### TASK DIRECTIONS
Set down everything in the Trinity test thread below, word for word, from "I’ve never heard" down to "reaction would occur.".

### SELECTED EXTRACT
I’ve heard that in the making of the first nuclear bombs that the scientists created a large metal container in witch they had wanted to detonate one of their creations, but didn’t. Did this bomb container really exist and if it did what would have happened if they did use it for what it was made for?
I’ve never heard of the so-called bomb container, but if there was one, unless it was enourmously big, it would have been blown to bits with the rest of everything. Contrary to much popular belief, the physicists were quite aware of how much energy was going to be released, so the idea of them trying to contain it sounds a bit fishy to me.
I think you are refering to the Trinity test. This was the first atomic weapon test and took place on 12 July 1945. It used a sphere of plutonium surrounded by conventional high explosives. The high explosives were coordinated to explode so that the plutonium would uniformally contract. The hope was that when the plutonium reached a critical density the fission of atoms would become self sustaining and a nuclear chain reaction would occur.
The problem was that the plutonium had only recently been discovered and its fission behavior was not completely understood. The Manhattan Project director Robert Oppenheimer was concerned that the chain reaction would occur too early and that the yield would be significantly lower than expected. If this occurred he wanted to be able to capture the expensive and rare plutonium so it could be used again.
Oppenheimer ordered the construction of a 45 ton (from memory here, but I believe the figure is accurate) steel shell to surround the first A-bomb to trap the plutonium in the event of a fissle. After it was completed Oppenheimer realized that if the test was successful that shell would produce 45 tons of nuclear fallout. The shell was dismantled and the test proceeded without it.
As it happens, it was the right decision. The test was a success.
Boy, my response was full of errors, but I think I have it straightened out. First of all, the Trinity test was on 16 July 1945 not the 12th. Second, Oppenheimer and others were worried about the bomb “fizzling” not “fissling.” Third, the construction of the shell was ordered by General Leslie Groves and the thing weighed 214 tons. Here’s a site that describes the shell, nicknamed Jumbo.
There it says that improved calculations and an steadily increasing supply of plutonium convinced them not to use the thing. I fairly sure that the chance of producing massive amounts of radioactive fallout was also important in the decision them to not use Jumbo.

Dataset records
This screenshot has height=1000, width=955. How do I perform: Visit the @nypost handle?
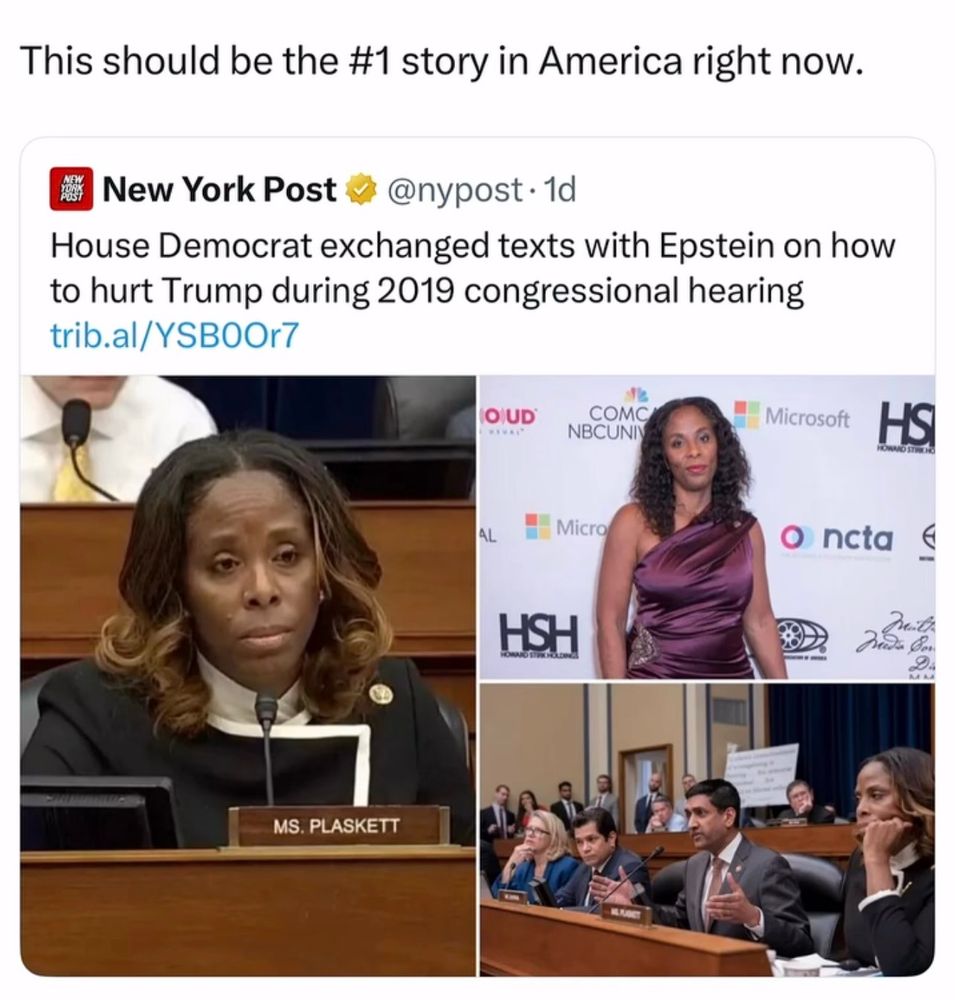tap(454, 189)
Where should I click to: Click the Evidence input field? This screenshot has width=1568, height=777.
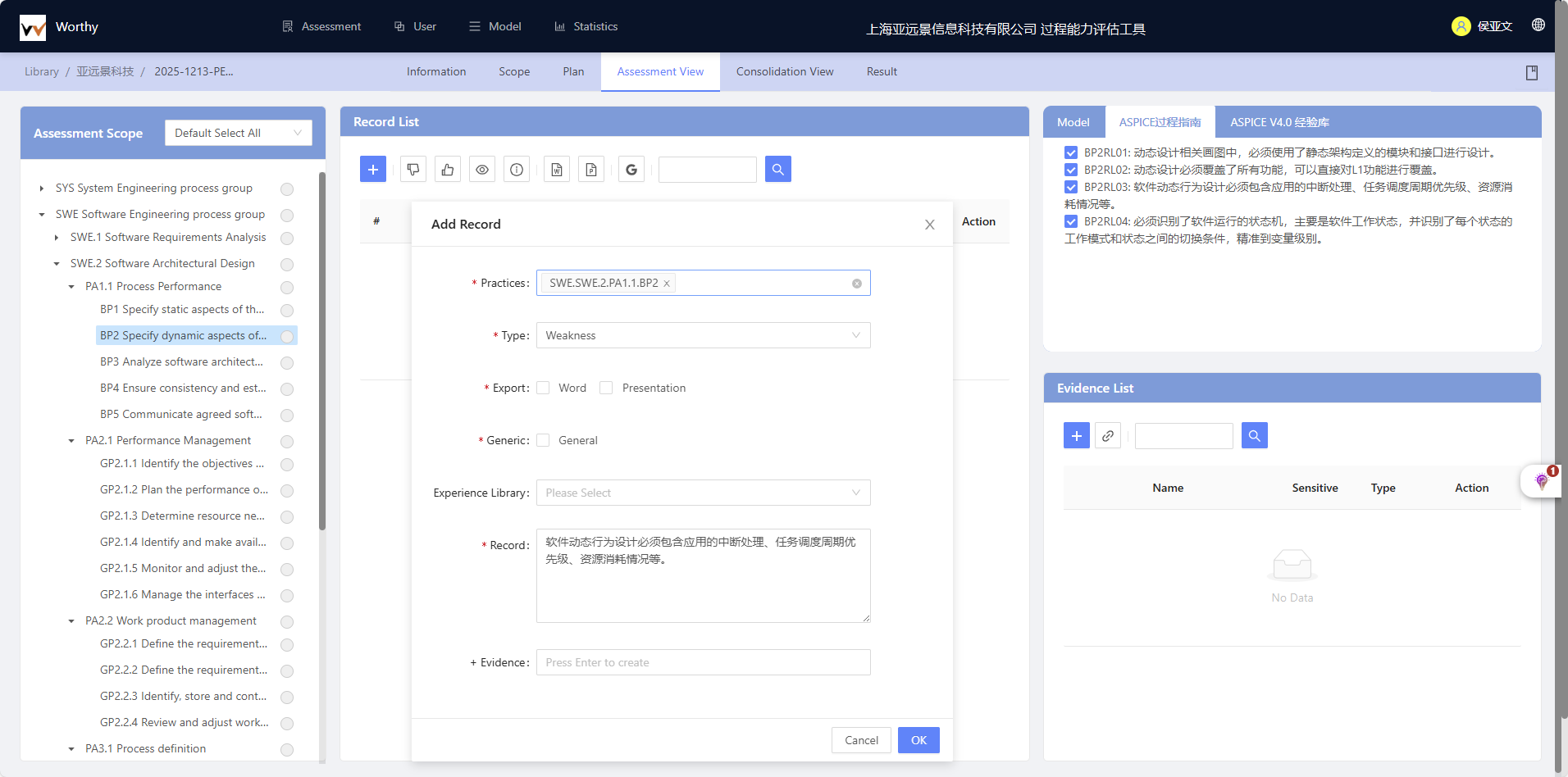click(x=703, y=663)
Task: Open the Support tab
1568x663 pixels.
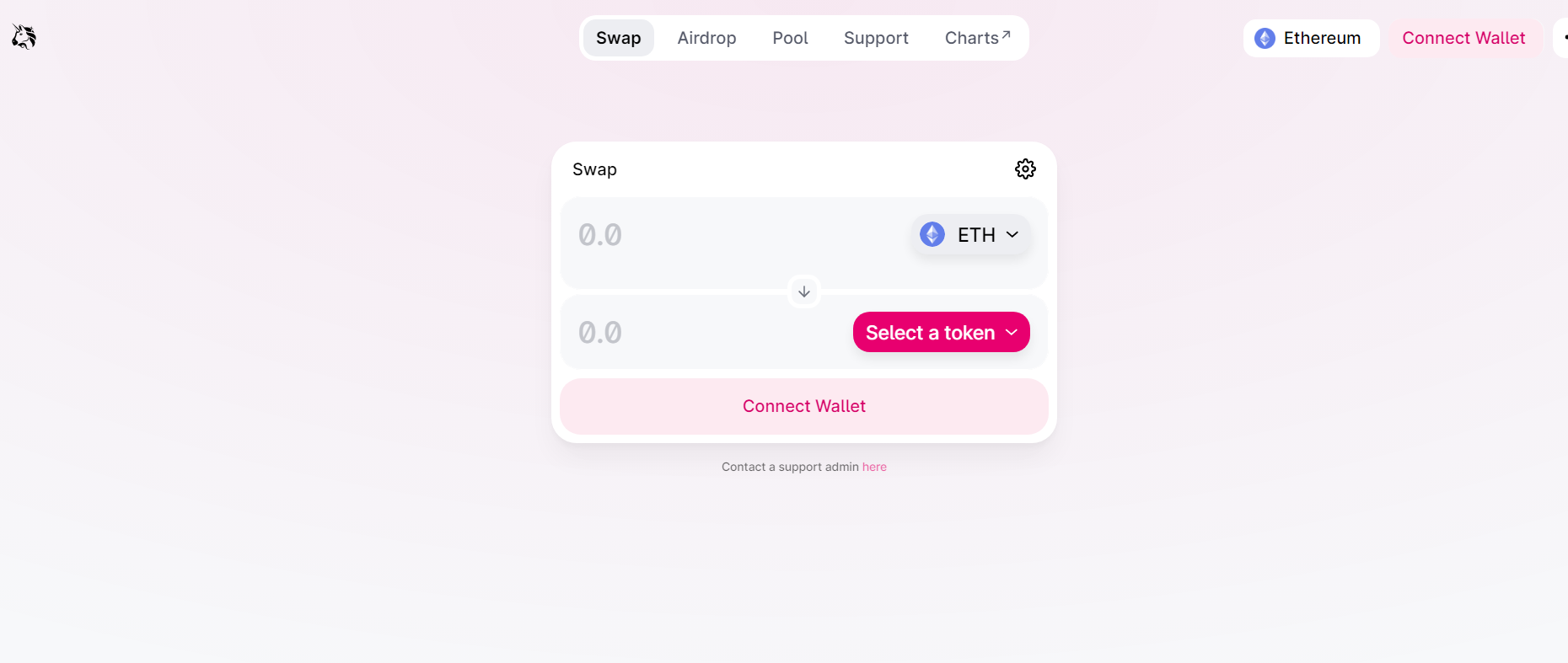Action: pyautogui.click(x=876, y=38)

### RESPONSE TO THIS EXERCISE
I’ve never heard of the so-called bomb container, but if there was one, unless it was enourmously big, it would have been blown to bits with the rest of everything. Contrary to much popular belief, the physicists were quite aware of how much energy was going to be released, so the idea of them trying to contain it sounds a bit fishy to me.
I think you are refering to the Trinity test. This was the first atomic weapon test and took place on 12 July 1945. It used a sphere of plutonium surrounded by conventional high explosives. The high explosives were coordinated to explode so that the plutonium would uniformally contract. The hope was that when the plutonium reached a critical density the fission of atoms would become self sustaining and a nuclear chain reaction would occur.